**TASK STATEMENT:**
Search the data for "cell" and copy every matching line.

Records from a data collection
++++++++++++++++++++

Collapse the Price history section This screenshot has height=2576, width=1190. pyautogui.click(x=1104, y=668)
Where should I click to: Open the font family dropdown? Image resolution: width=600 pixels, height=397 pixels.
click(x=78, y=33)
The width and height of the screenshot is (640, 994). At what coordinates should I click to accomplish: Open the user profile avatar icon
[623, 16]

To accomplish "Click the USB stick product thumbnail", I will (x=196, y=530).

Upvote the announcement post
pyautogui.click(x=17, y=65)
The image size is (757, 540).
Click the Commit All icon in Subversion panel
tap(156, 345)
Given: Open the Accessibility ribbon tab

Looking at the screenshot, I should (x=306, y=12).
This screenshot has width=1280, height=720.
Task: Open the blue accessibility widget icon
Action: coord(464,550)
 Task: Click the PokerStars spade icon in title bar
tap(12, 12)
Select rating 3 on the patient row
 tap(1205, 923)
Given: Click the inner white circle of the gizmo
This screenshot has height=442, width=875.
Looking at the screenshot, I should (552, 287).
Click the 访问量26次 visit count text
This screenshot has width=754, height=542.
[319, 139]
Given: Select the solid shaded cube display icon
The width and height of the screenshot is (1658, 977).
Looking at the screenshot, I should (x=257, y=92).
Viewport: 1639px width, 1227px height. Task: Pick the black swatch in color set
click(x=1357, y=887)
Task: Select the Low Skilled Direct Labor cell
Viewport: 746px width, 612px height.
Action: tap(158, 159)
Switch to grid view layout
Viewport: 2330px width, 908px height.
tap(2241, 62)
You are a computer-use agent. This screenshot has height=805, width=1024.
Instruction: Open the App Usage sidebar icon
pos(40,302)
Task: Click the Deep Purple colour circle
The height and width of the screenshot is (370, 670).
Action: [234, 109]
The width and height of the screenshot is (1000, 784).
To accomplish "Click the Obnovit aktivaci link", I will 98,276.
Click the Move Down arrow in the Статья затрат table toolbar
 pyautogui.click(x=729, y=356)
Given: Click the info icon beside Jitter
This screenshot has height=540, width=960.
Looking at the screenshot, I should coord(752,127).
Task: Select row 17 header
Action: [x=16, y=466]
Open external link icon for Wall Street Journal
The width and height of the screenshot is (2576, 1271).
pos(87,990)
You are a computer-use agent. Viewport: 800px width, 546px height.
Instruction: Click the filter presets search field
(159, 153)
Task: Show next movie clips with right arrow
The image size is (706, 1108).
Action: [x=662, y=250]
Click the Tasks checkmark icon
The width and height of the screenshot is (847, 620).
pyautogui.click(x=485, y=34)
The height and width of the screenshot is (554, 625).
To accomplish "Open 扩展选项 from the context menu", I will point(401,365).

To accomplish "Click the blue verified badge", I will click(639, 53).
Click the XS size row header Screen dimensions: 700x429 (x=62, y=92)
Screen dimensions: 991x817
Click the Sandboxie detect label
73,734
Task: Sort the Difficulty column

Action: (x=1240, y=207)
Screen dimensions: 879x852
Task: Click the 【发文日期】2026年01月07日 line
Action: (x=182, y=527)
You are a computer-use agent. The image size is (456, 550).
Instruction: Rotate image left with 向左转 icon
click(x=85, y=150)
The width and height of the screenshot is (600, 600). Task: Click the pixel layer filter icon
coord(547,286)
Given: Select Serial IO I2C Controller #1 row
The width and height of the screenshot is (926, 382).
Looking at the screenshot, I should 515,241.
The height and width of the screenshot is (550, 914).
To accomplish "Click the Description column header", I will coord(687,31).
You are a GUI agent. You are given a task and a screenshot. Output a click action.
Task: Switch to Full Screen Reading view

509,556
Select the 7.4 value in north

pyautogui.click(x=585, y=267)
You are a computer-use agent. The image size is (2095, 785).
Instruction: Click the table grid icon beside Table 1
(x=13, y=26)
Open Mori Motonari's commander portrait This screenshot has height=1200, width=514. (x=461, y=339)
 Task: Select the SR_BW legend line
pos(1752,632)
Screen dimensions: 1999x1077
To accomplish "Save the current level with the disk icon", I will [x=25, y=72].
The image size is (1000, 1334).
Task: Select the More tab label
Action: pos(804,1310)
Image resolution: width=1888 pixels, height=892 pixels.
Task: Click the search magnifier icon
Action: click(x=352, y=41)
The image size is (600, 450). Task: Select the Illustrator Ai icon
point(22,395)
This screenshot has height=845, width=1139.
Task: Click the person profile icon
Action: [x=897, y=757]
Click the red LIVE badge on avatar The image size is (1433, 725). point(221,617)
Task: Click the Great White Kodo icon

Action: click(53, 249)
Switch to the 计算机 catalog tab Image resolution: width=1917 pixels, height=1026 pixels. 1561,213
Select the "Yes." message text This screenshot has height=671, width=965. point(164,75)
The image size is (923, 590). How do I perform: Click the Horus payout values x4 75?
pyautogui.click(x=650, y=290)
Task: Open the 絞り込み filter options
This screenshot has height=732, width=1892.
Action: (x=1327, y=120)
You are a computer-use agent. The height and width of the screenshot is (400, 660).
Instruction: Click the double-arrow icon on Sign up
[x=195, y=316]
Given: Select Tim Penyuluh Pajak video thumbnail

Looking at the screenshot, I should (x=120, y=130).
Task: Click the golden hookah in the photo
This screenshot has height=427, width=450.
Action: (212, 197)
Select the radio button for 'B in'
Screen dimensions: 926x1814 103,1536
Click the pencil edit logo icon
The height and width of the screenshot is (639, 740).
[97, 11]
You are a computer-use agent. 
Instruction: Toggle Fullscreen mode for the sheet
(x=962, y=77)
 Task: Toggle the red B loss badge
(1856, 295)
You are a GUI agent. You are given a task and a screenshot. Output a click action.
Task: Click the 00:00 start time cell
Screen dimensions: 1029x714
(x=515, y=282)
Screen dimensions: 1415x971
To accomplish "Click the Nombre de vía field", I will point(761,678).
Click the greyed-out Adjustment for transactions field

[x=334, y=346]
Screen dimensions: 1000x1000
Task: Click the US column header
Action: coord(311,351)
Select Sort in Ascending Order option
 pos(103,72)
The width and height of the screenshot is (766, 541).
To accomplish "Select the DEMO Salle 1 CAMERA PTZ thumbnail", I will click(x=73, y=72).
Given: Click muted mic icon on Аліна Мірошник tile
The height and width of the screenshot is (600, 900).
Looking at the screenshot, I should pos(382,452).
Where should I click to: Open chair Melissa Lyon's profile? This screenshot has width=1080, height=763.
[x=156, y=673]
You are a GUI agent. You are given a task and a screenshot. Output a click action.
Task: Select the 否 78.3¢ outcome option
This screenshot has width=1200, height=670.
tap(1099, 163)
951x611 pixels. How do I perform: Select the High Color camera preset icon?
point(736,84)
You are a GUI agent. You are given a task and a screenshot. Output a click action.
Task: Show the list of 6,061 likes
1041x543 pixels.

++++++++++++++++++++

**TASK OUTPUT:**
Task: Select the Low Skilled Direct Labor cell
Task: Click the 00:00 start time cell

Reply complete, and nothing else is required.